Hands that shed innocent blood. His heart pounding, he woke up my mom in tears. “Honey, I’m so sorry. I’m so, so sorry. We’re going to have this baby. We will have this baby. I’ll never question it again.”
To the doctors’ surprise, the baby’s heart kept beating, month after month. And on November 25, 2002, five weeks before his due date, my brother Brett was born.
I remember being at the hospital with all its beeping machines and sterile smells when the doctors told my parents Brett would never respond to us. He wouldn’t smile, or walk, or talk. They told us his brain hadn’t developed properly, and they’d never seen a case quite like him. “It’s a miracle he was born at all,” one said. A miracle.
Brett stayed in the neonatal intensive care unit while we learned more about his condition. Born without a corpus callosum (the connector between the brain’s right and left hemispheres), he had congenital blindness and would never see. He had cerebral palsy and epilepsy, among other abnormalities. In short, Brett would need full-time care for the rest of his life.
We were devastated. We knew he was going to be atypical, but we had no idea how bad it was going to be. This seemed downright impossible. I remember people saying, “He’s such a blessing,” prompting an internal conflict in my then 17-year-old self. A blessing? This is just so hard, I thought. A hard blessing.
A hard blessing is exactly what we were given. My parents, who were nearly empty nesters, were now caring for a child full-time—indefinitely. Hopes of easy getaways and weeknight dates were dashed. And their marriage, already on the rocks, now faced a trial like no other.

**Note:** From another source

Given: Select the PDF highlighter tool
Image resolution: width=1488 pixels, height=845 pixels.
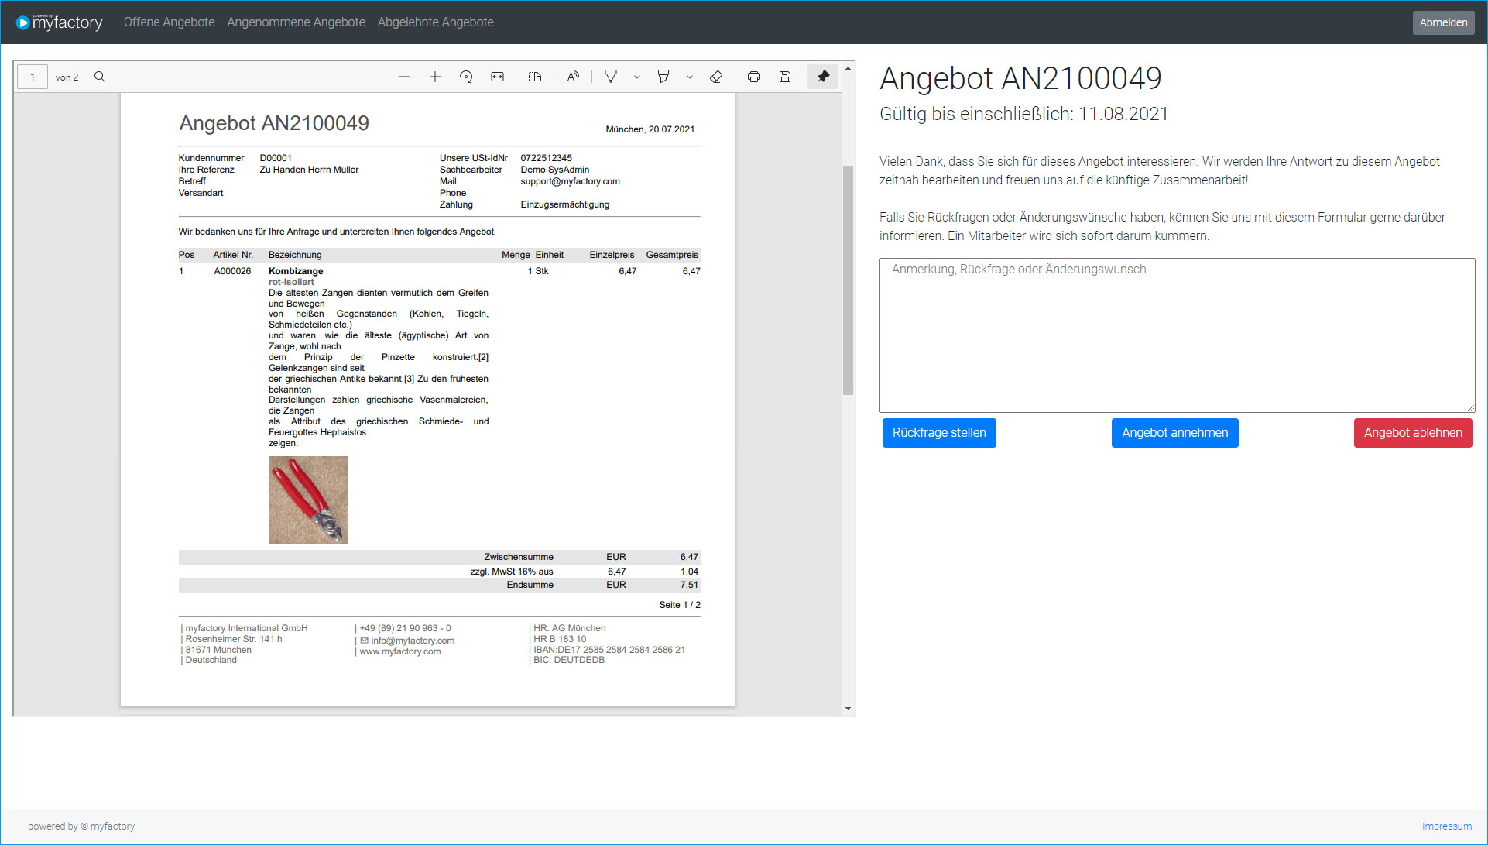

Yet Brett surprised us again. Or perhaps I should say, God surprised us through Brett.
When my dad awoke in middle of the night, he was awakened to the sovereignty of God. He’s been a different father to me ever since. In fact, he would say he became a believer in Jesus only after that encounter with the living Word.
Not only did he become a different father, he also became a different husband. As he went to bed that memorable night, he placed the onus on my mom—it’s your decision. After he woke up, however, his language indicated a shift—we will have this baby. The “we” communicated unity, a step toward one another.
Fourteen years later, my parents are still married. They realized they were on the same team, fighting for one another and fighting for their family. Despite being a teenager himself, Brett still functions about the same as a three-month-old: blowing raspberries, lying on the ground and kicking, relying on others to feed and change him. In fact, we still call him “Baby Brettski.” But Brett has been a miracle baby in more ways than the doctors described.
God used Brett to save my parents’ marriage.
One might have thought a great marriage counselor or lavish family vacation would’ve been a more obvious way to rescue my family. But as God so often does, he used what is considered lowly and weak to bring about his restoration. He used a baby to heal a marriage. He used what would’ve been thought to be a terrible inconvenience as a vehicle for transformation.
A hard blessing, indeed. Praise be to God.